Меня часто спрашивали – что Вы чувствуете, когда подводная лодка уходит на глубину. Да ничего. Спустившись в чрево лодки через верхне-рубочный люк, погружаешься в электрический свет, не очень яркий, но достаточный, чтобы не натыкаться друг на друга. И он будет таким, пока не иссякнуть аккумуляторные батареи. Такого в моей службе не было. Да, ты слышишь заборные шумы, слышишь, как выходит воздух из цистерн лодки, но ни изменения давления, никаких других изменений физических параметров в лодке не ощущается. Не скрепят переборки, ничто не трещит. Просто по нашей лодке никогда не бросали глубинные бомбы, не стреляли торпеды. Хотя и без этого было три случая, когда я мог погибнуть и без применения оружия. Первый случай произошел еще в период прохождения ходовых испытаний. Чтобы после каждого выхода в море, вернее в залив Петра Великого, мы, чтобы не терять времени на переход, на ночь становились на якорь в проливе между материком и Русским островом. По утрам, независимо от места нахождения, у причала и на якоре в море, проводится проворачивание оружия и технических средств (помните?). Нужно сказать, что у нас на лодке было очень немного моряков, которые до этого плавали на других лодках. Наша ведь простояла на ремонте практически 3 года, а служили моряки именно столько лет. Поэтому к нам перевели несколько старшин, имеющих опыт плавания на других лодках, для обучения и передачи опыта эксплуатации молодым. И вот один из таких молодых, трюмный, должен был крутить всякие маховики, открывая и закрывая что-то в трюме прямо в центральном посту. Получив команду открыть клапан вентиляции цистерны быстрого погружения, он и не подумал его выполнить. А командир БЧ-5 (электро-механической части) капитан-лейтенант Сайпулаев, получив от этого матроса информацию, что клапан открыт, дал в цистерну воздух. Цистерна быстрого погружения, в отличии от других цистерн погружения, продувается воздухом высокого давления (200 атмосфер). И 200 атмосфер пошли в цистерну. А клапан закрыт. Хорошо, сработал аварийный клапан (лодка-то только что из ремонта) и давление не разорвало лодку напополам. Я услышал по громкоговорящей связи мат механика (что он обычно не позволял) и выскочил в центральный пост. Там и узнал, что лишь случайно не пошли на корм рыбам. Вот что значит нерадивость всего одного матроса, которая могла привести к катастрофе и гибели подводной лодки.

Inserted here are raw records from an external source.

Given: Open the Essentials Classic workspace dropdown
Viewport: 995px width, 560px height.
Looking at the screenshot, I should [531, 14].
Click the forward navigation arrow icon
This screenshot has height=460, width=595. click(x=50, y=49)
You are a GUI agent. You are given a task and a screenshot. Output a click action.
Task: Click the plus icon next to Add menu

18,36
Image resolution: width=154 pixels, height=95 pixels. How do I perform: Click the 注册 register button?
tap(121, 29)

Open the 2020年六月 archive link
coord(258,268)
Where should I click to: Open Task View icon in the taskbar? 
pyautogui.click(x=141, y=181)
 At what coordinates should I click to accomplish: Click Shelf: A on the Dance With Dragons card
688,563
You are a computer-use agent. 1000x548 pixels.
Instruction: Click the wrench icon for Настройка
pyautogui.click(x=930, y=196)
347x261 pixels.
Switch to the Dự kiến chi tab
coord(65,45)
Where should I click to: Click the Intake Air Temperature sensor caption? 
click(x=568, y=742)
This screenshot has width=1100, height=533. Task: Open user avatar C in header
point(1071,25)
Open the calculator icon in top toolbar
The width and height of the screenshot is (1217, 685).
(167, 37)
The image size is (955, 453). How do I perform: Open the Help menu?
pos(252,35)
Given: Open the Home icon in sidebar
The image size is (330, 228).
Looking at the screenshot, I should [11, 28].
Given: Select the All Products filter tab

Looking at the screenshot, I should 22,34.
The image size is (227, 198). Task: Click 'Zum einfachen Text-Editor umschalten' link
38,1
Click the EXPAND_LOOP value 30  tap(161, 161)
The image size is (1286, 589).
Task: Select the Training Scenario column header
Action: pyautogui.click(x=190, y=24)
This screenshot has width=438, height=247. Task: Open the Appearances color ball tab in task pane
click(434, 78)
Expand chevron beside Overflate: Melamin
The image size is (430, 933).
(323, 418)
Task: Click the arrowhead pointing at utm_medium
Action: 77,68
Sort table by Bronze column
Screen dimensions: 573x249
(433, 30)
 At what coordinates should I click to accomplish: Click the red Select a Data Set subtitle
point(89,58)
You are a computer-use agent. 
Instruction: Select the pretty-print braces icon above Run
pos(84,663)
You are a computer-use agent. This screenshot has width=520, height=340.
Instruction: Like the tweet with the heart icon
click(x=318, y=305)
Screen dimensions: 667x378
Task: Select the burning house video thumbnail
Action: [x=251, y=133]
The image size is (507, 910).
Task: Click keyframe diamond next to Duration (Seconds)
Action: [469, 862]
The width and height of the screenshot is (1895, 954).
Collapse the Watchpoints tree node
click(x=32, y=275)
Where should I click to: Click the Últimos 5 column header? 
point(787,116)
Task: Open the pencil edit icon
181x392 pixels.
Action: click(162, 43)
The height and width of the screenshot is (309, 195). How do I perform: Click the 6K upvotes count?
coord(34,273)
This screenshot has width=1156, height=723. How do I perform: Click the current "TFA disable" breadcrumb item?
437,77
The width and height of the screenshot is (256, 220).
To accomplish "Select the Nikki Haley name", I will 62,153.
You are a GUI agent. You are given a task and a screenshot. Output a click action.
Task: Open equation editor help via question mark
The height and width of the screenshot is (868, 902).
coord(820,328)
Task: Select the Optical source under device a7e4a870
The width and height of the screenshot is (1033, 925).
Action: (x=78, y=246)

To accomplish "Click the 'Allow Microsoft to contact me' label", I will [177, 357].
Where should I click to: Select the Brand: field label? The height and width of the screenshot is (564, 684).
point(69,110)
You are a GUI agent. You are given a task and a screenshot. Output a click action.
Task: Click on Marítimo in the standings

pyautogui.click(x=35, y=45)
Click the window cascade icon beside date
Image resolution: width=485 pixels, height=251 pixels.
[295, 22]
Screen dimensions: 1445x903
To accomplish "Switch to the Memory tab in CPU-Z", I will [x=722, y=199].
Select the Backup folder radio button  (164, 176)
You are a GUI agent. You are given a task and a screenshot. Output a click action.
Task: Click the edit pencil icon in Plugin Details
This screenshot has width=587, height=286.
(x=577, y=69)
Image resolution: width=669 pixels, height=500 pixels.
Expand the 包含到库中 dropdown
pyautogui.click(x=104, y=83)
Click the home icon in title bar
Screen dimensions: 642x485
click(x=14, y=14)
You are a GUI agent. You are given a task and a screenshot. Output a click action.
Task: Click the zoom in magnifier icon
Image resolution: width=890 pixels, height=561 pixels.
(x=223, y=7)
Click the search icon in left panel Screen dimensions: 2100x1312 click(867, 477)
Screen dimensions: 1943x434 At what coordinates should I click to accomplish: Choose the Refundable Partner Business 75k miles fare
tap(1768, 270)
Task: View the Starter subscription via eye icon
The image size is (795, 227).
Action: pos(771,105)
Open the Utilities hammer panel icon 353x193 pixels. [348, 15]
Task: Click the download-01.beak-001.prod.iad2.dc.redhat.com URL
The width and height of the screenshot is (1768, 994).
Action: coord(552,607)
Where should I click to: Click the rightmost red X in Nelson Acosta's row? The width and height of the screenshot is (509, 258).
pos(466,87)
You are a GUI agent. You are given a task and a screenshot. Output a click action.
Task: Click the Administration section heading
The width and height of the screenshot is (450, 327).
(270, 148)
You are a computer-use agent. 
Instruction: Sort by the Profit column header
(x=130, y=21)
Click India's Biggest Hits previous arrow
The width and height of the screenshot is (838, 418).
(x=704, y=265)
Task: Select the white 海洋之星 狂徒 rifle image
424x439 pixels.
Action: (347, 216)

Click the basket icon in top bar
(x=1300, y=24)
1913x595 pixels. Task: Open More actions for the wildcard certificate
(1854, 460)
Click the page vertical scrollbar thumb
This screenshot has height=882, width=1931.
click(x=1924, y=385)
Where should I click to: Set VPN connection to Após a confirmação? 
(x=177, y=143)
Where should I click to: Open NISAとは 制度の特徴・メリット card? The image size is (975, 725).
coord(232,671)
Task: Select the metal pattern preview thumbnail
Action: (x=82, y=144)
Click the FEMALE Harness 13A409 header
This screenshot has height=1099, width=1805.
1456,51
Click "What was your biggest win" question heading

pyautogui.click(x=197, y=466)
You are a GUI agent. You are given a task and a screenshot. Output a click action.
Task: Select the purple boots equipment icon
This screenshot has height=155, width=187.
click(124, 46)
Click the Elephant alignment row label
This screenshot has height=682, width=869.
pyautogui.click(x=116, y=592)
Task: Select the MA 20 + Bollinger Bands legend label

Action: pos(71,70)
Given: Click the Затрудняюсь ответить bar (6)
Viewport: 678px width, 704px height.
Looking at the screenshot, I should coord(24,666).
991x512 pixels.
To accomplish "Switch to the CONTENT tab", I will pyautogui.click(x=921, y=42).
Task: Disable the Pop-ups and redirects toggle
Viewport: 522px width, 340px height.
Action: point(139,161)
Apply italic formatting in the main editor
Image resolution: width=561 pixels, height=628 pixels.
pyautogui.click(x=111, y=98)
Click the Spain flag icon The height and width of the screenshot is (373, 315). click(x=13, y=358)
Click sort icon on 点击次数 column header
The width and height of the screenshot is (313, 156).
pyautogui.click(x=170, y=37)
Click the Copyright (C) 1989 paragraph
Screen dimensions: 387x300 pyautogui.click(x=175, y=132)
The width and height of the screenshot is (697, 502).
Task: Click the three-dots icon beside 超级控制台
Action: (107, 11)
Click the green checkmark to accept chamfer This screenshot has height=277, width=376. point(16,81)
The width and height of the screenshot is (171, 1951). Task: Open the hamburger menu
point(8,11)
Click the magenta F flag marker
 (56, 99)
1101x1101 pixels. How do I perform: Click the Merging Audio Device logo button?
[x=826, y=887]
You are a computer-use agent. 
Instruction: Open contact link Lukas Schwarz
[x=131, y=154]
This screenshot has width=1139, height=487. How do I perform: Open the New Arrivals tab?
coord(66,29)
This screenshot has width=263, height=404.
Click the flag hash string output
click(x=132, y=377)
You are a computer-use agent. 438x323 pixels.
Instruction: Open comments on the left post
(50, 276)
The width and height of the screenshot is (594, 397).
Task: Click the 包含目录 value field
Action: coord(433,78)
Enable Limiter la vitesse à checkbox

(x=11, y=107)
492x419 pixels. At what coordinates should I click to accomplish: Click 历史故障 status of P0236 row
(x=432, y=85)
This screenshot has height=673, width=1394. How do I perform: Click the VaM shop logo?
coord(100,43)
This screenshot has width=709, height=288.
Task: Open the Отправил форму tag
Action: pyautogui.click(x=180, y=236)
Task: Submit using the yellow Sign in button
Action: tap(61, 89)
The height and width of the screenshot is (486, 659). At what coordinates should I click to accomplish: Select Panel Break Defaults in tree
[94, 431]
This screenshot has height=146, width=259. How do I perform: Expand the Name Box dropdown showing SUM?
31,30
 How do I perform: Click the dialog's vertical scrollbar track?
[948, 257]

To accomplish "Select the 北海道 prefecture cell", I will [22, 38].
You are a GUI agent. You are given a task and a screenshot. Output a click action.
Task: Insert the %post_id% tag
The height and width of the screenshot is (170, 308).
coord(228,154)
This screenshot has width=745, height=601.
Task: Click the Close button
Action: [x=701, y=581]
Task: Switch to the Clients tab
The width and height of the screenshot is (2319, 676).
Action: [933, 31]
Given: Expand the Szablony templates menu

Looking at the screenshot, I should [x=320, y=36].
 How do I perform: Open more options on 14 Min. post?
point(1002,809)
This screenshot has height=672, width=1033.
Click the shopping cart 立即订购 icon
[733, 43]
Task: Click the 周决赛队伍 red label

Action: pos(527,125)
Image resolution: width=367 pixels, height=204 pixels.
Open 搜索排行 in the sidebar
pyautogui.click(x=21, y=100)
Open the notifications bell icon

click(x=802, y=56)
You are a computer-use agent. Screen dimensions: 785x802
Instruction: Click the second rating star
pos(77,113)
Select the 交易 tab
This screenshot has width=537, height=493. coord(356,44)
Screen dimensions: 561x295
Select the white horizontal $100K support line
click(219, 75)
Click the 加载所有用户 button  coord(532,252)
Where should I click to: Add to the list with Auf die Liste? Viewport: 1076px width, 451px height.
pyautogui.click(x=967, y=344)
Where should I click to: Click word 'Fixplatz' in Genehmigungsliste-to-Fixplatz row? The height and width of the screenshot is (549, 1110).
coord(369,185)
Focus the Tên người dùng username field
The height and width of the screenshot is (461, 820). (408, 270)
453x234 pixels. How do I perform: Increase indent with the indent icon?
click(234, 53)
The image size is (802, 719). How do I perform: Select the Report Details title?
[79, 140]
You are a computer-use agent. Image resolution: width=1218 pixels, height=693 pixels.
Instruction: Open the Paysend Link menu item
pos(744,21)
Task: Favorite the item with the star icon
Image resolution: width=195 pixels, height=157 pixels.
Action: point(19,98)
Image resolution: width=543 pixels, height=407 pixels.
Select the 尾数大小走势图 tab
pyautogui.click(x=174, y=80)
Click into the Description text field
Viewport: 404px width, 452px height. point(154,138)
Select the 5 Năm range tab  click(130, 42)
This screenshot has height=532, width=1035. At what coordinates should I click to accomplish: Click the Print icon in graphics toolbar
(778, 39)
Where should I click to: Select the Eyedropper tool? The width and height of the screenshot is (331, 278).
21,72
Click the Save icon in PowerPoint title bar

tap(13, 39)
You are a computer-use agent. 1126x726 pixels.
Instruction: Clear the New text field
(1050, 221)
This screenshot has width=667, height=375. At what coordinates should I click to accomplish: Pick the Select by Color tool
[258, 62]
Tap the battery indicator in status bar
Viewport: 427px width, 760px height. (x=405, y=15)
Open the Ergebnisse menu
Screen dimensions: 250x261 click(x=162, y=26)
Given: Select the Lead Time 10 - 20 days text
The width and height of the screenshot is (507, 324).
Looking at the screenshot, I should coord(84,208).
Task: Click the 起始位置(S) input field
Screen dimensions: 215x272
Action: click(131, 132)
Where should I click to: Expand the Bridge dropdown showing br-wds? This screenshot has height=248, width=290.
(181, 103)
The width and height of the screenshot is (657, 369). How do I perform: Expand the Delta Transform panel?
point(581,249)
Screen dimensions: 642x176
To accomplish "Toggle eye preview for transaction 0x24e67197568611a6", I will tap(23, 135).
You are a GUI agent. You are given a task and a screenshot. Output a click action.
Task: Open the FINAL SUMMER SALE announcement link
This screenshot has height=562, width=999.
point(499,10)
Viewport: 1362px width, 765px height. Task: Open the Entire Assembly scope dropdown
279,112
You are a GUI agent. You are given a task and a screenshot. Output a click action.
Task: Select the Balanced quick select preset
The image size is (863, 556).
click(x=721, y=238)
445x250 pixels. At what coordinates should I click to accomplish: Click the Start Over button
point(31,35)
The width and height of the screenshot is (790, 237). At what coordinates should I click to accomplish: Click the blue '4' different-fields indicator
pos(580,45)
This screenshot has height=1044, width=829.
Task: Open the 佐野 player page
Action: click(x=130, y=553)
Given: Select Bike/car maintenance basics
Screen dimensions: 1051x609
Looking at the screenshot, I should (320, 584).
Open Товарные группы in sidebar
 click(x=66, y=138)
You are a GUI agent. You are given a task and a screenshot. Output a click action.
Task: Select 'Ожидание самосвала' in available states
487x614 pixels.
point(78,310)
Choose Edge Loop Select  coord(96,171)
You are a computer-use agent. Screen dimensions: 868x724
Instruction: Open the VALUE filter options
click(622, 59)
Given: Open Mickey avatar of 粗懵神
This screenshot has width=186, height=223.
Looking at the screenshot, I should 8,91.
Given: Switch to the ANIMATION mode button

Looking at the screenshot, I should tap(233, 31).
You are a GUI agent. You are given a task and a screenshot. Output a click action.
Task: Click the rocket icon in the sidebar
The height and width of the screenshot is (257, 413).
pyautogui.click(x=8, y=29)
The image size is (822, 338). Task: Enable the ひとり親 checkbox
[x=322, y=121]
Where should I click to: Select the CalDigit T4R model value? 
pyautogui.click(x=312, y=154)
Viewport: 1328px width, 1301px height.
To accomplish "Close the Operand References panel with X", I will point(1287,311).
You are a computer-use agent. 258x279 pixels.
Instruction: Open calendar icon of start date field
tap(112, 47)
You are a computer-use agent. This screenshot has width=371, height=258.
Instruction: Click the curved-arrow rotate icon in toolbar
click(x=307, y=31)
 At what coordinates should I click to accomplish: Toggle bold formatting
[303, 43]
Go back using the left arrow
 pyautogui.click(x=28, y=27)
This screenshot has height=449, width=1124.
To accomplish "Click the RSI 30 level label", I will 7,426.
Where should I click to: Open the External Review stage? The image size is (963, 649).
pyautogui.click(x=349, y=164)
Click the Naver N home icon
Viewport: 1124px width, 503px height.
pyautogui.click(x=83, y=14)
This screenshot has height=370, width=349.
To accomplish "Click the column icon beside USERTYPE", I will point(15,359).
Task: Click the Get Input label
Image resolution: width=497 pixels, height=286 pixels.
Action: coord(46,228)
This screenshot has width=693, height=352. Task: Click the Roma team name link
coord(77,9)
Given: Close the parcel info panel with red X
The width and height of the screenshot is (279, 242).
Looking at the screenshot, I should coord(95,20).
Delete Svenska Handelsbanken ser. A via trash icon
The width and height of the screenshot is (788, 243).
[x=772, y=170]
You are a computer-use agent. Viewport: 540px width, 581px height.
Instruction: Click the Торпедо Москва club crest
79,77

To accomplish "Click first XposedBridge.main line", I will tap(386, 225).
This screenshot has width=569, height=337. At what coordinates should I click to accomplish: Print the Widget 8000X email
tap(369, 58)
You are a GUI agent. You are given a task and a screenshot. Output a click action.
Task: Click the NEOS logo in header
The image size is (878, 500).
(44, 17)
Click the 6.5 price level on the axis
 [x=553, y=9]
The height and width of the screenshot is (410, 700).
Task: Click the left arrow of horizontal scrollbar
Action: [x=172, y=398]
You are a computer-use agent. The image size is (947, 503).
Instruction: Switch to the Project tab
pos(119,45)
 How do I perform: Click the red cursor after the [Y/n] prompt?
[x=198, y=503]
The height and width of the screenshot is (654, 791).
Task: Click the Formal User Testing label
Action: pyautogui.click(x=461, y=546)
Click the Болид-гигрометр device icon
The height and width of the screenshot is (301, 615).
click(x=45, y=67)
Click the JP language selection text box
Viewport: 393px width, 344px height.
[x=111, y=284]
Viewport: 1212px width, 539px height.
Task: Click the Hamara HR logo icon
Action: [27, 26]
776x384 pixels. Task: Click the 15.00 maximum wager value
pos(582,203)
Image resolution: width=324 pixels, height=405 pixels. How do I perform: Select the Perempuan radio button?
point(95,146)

Другой случай произошел, когда я вышел в море на другой подводной лодке. Мы должны были выполнять роль мишени при торпедных стрельбах атомной подводной лодки. Вышли в море, где-то в районе острова Путятин погрузились. Там по нам стрельнула атомоходная подлодка (торпеда учебная, имела заглубление ниже нашей фактической глубины) и мы пошли на всплытие. И вдруг страшный удар в носовую часть лодки. Многие попадали, кто-то сумел устоять, ухватившись за что-то. Я сидел в кают-компании на кресле, меня бросило на переборку. Вначале наша лодка пошла на глубину, потом стала стремительно всплывать – командир продул балласт. Всплыли, долго никого не выпускали наверх. Потом пришла информация, что мы столкнулись с атомной лодкой. Оказалось, что командир дизельной лодки, не прослушав гидролокаторами обстановку на поверхности, стал всплывать. А атомоход, в свою очередь не слушая горизонт, прямым курсом пошел в базу и ударил своим носом по всплывающей дизельной лодке. Удар был скользящий, пришелся по носу в районе легкого корпуса. Поэтому легкий корпус только деформировался от удара, вода не попала в прочный корпус. А если бы атомоход ударил в середину корпуса дизельной лодки в районе прочного корпуса, исход был бы один – мы бы утонули. Атомная лодка по водоизмещению в два раза крупнее дизельной лодки, его прочный корпус в полтора, а то и в два раза, крепче прочного корпуса нашей лодки и после столкновения наша лодка просто бы ушла на дно, имея огромную пробоину в районе сосредоточения всех важнейших узлов на всплытие.